National Security Concerns: TikTok employees reportedly use an internal system called Lark to communicate with ByteDance engineers in China, enabling the transfer of sensitive data about U.S. users to Chinese servers. This raises significant national security concerns, given TikTok's extensive user base of approximately 170 million Americans.
Three Warfares Strategy: The Clarke-Eads report highlights TikTok's role in supporting the Chinese military's "three warfares" strategy: public opinion warfare, psychological warfare, and legal warfare (lawfare). This strategy aims to manipulate public opinion and influence global discourse, particularly targeting Americans born in the 1990s.
Full Report:
A recent report by two former military and intelligence experts highlights China's plans to use TikTok to promote communist ideology among young Americans, targeting them through the popular social media platform.
The open-source research report titled "TikTok Operations in the United States: Unveiling Strategic Moves, Scientific Insights, and What Lies Ahead" explores the urgent need for TikTok's Chinese owner, ByteDance, to sell its American operations to a non-Chinese government-linked entity or face a national ban. The Washington Times covered this story extensively.
This critical report, produced by the China BioThreats Initiative think tank, was authored by Ryan Clarke, a strategic intelligence analyst, and L.J. Eads, a former Air Force intelligence officer. The report uncovers the Chinese Communist Party's (CCP) strategic use of TikTok's short videos and other methods to influence young Americans on political and military-support issues.

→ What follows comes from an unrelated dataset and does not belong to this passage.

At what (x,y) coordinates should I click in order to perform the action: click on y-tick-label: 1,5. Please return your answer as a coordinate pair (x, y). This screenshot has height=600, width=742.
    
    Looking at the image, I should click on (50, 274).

"The recent findings by the Justice Department align with our research, which reveals that the CCP strategically targets Americans, including college students, to push its ideological and political narratives," Eads told The Washington Times. "The CCP's efforts to leverage platforms like TikTok to gather sensitive data and manipulate content reflect its broader goal of using discourse power to influence global public opinion."
Just last week, the Justice Department accused TikTok of exploiting its platform to gather extensive user data on divisive social issues like gun control, abortion, and religion. Government lawyers detailed in federal appeals court documents in Washington how TikTok and ByteDance use an internal system called Lark, allowing TikTok employees to communicate directly with ByteDance engineers in China. Sensitive data about U.S. users, sent through Lark, is stored on Chinese servers and accessible to ByteDance employees in China.

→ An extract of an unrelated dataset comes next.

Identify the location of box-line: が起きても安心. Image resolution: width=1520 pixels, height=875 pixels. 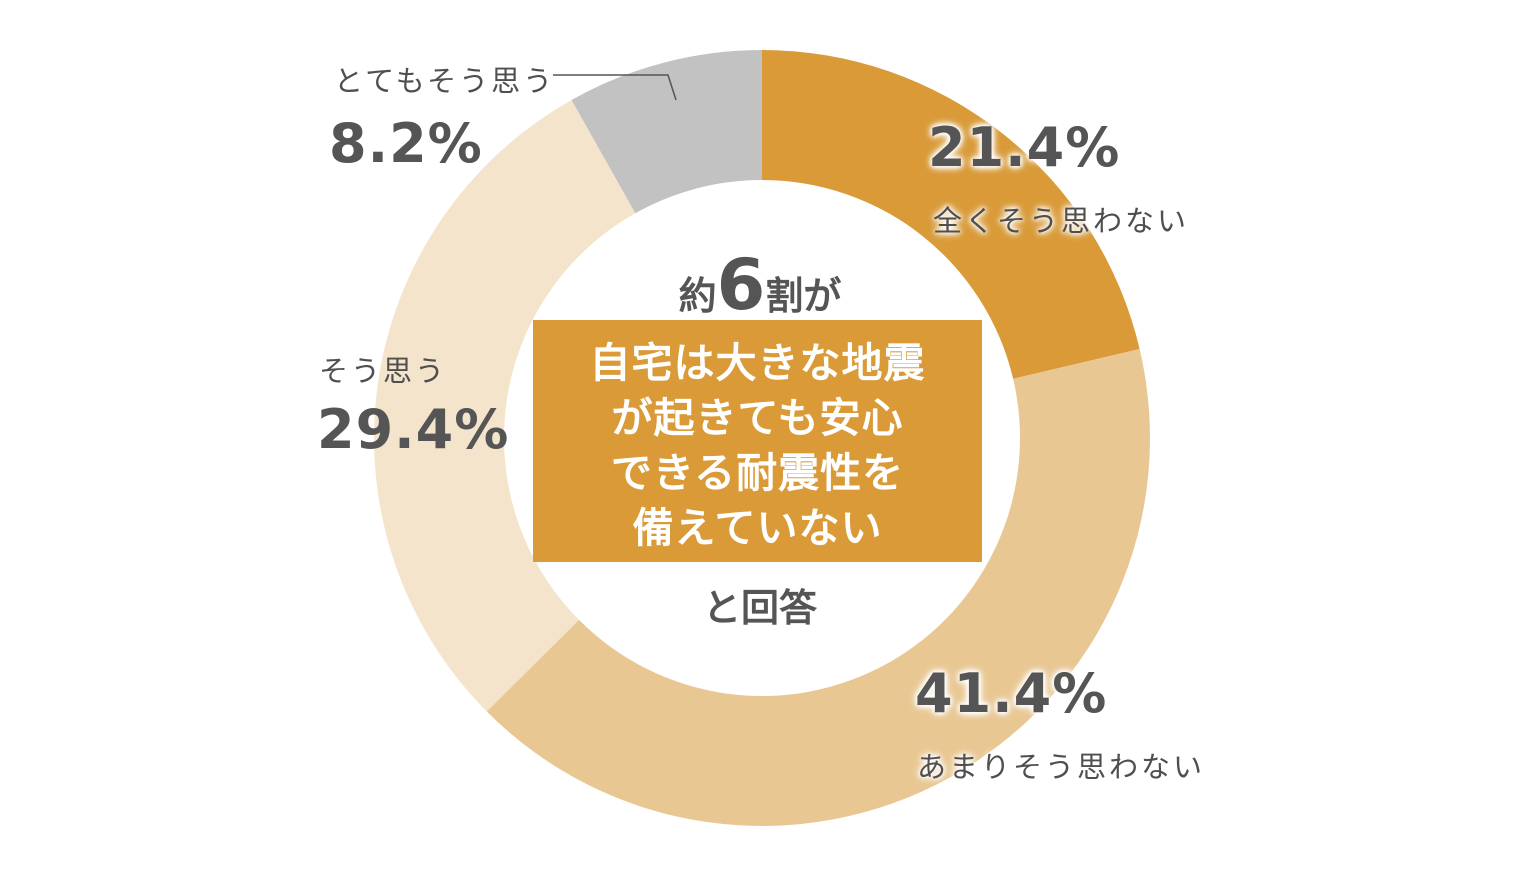
(758, 418).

The report also references a 2022 study by Hu Liang-quan of Hunan University's Propaganda and Traditional Warfare Department, which indicates TikTok's potential to expand ideological education to Americans born in the 1990s, a critical target demographic. A 2023 report from the School of Marxism at Hefei University of Technology suggested that promoting China's cultural and ideological narratives globally will enhance its power.
The Clarke-Eads report highlights how TikTok supports a crucial element of the Chinese military's strategy of "three warfares": public opinion warfare, psychological warfare, and legal warfare, also known as "lawfare." "The overlap between the Three Warfares doctrine and TikTok's observed operations and techniques in the United States is perhaps the most noteworthy of all," the report said, as reported by The Washington Times.
With approximately 170 million users in the U.S., TikTok's influence is vast, and the findings of this report raise significant concerns about national security and the ideological impact on young Americans.